### Exercise goal
Leaving out all pictures, return the records word for word.

Stored records:

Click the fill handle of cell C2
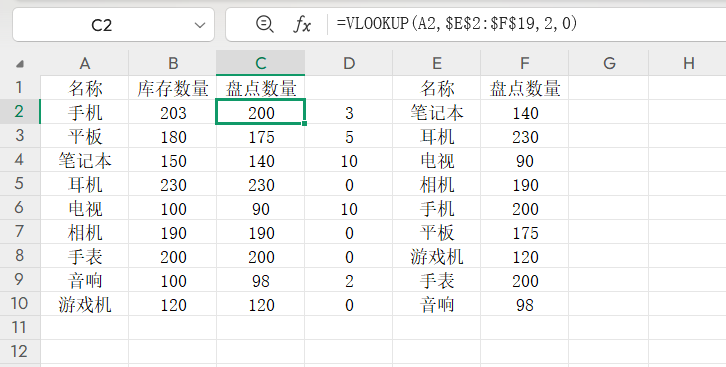 coord(304,124)
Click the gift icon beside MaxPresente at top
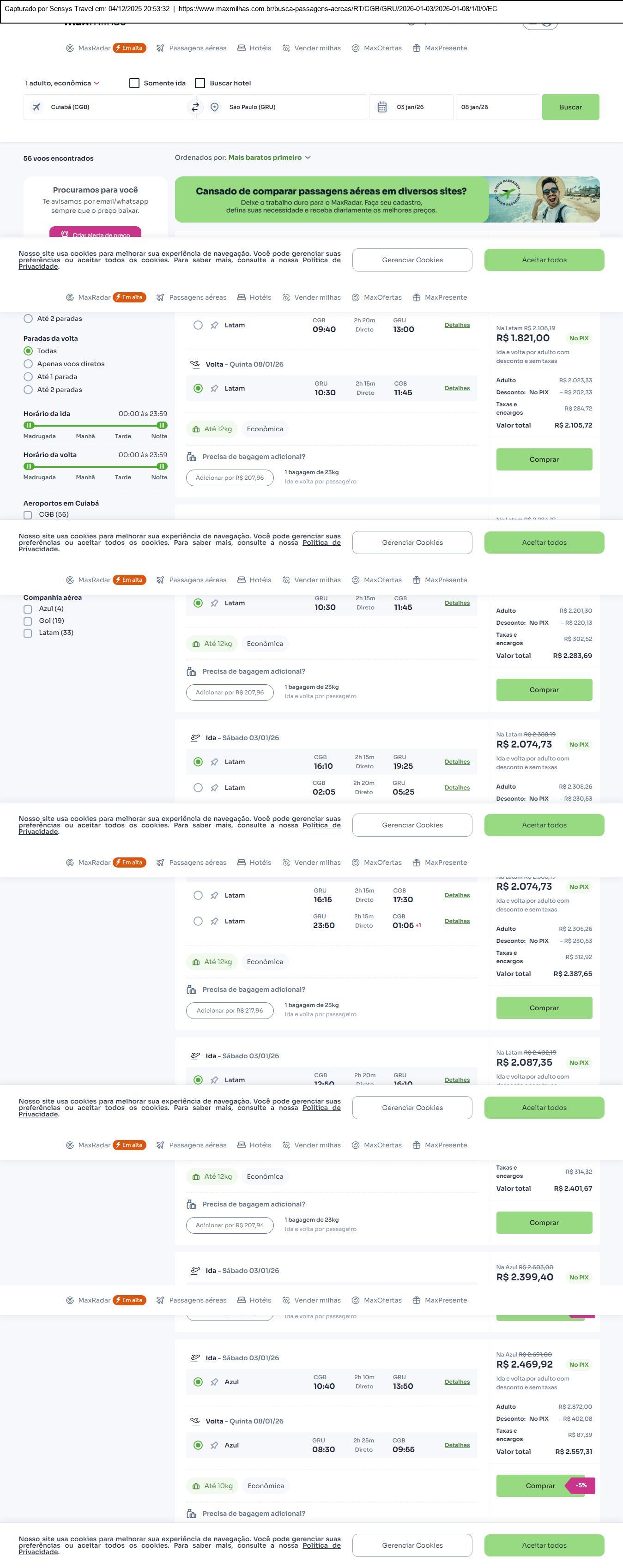The image size is (623, 1568). click(417, 48)
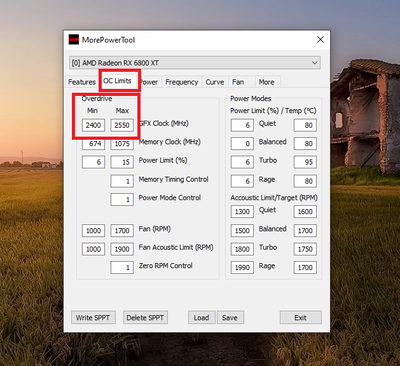Viewport: 400px width, 366px height.
Task: Click the GFX Clock Min field
Action: point(93,125)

### Answer area
Click the fill handle of cell C2
 coord(304,124)
Click the gift icon beside MaxPresente at top
The image size is (623, 1568). click(417, 48)
Viewport: 400px width, 366px height.
Task: Click the GFX Clock Min field
Action: point(93,125)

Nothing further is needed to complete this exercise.